Jeannie empezó de nuevo a pensar.

—¿No es un poco arriesgado? Quiero decir que supongo que a la Universidad Jones Falls le notificarán nuestra petición. Y Berrington sabrá entonces dónde está la lista. Y se apoderará de ella antes de que nosotros podamos recuperarla.

—Tienes razón, maldita sea. Espera un momento, que se lo digo.

Al cabo de unos instantes sonó otra voz por el teléfono.

—Aquí Runciman Brewer, doctora Ferrami, en estos momentos estamos conferenciando con Steve. ¿Dónde se encuentran esos datos?

—En un cajón de mi mesa, grabados en un disquete con el rótulo de COMPRAS.LST.

—Podemos solicitar que se nos permita acceder a su despacho sin especificar qué estamos buscando.

—Me temo que, en ese caso, borrarán toda la información de mi ordenador y de todos los disquetes.

—No se me ocurre ninguna idea mejor.

—Lo que necesitamos es un ladrón profesional —oyó que decía Steve.

—¡Oh, Dios mío! —exclamó Jeannie.

—¿Qué?

Papá.

—¿Qué ocurre, doctora Ferrami? —preguntó el abogado.

—¿Puede retener esa solicitud al tribunal? —dijo Jeannie.

—Sí. De todas formas, no empezaría a rodar hasta el lunes. ¿Por qué?

—Acabo de tener una idea. Veamos si la puedo poner en práctica. Si no me resulta factible, la semana que viene nos lanzaremos por el camino de la legalidad. ¿Steve?

—Aquí estoy todavía.

—Llámame luego.

—Cuenta con ello.

Jeannie colgó.

Su padre podía colarse en el despacho. En aquel momento se encontraba en casa de Patty. Estaba sin blanca, así que no podía ir a ninguna parte. Y tenía una deuda con ella. Oh, vamos, se lo debía.
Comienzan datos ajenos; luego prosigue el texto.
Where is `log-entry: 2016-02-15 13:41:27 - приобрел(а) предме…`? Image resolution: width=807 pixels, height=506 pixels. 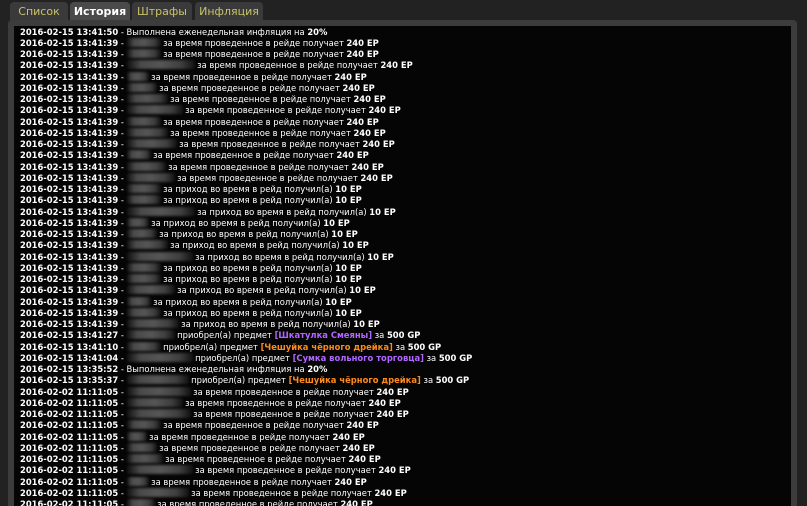
log-entry: 2016-02-15 13:41:27 - приобрел(а) предме… is located at coordinates (220, 336).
Si lograba encontrar al tercer gemelo, Steve quedaría libre de toda sospecha. Y si le fuera posible demostrar al mundo lo que Berrington y sus camaradas habían hecho en los años setenta, tal vez ella recuperara su empleo.
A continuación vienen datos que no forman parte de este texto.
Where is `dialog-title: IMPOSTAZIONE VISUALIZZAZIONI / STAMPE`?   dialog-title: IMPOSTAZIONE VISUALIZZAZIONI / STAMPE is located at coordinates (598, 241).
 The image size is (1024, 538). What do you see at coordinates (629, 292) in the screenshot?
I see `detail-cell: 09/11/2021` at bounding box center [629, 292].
¿Podía pedirle a su padre que hiciera aquello? Iba en contra de la ley. Si las cosas salían mal, el podía acabar en la cárcel. Claro que estaba arriesgándose continuamente; pero en esa ocasión sería por culpa de ella. Trató de convencerse de que no lo atraparían.

Sonó el timbre de la entrada. Jeannie cogió el telefonillo.

—¿Si?

—¿Jeannie?

Era una voz familiar.

—Si —contestó—. ¿Quién es?

—Will Temple.

—¿Will?

—Te envié una nota por correo electrónico, ¿no la recibiste?

¿Qué diablos estaba haciendo Will Temple allí?

—Pasa —permitió Jeannie, y pulsó el botón.

Subió la escalera vestido con pantalones de dril marrón y polo de color azul marino. Llevaba el pelo corto, y aunque conservaba la barba rubia que tanto le gustaba a Jeannie, en vez de larga y revuelta como la lucía entonces ahora era una barba de chivo bien cuidada y recortada. La heredera le había obligado a cambiar de imagen.

Jeannie no le permitió que la besara en la mejilla; le había hecho demasiado daño. Tendió la mano a Will invitándole a estrechársela y nada más.

—Esto sí que es una sorpresa —dijo—. Hace dos días que no puedo recoger mi correo electrónico.

—Asisto a una conferencia en Washington —explico Will—. Alquilé un coche y me vine para acá.

—¿Quieres un poco de café?

—Seguro.

—Siéntate.

Jeannie empezó a preparar el café. Will miró a su alrededor.

—Bonito apartamento.

—Gracias.

—Diferente.

—Quieres decir distinto a nuestro antiguo domicilio.

El salón de su piso de Minneapolis era un espacio amplio y desordenado, repleto de sofás, guitarras, ruedas de bicicleta y raquetas de tenis. Aquella sala que ocupaba Jeannie ahora era en comparación un modelo de armonía.

—Supongo que reaccioné contra todo aquel caos.

—En aquella época parecía gustarte.

—Entonces, sí. Las cosas cambian.

Will asintió y enfocó otro tema de conversación.

—He leído lo que dicen de ti en el New York Times. Ese artículo era basura.

—Pero me lo dedicaron especialmente. Hoy me han despedido.

—¡No!

Jeannie sirvió café, se sentó frente a Will y le contó el desarrollo de la audiencia. Cuando hubo terminado, Will quiso saber:

—Ese muchacho, Steve... ¿vas en serio con él?

—No lo sé. Tengo una mentalidad liberal.

—¿No salís en plan formal?

—No, a pesar de que él si quiere hacerlo, y la verdad es que el chico me va. ¿Sigues tú con Georgina Tinkerton Ross?

—No. —Will meneó la cabeza pesarosamente—. En realidad, Jeannie, he venido a decirte que romper contigo es la mayor equivocación que he cometido en mi vida.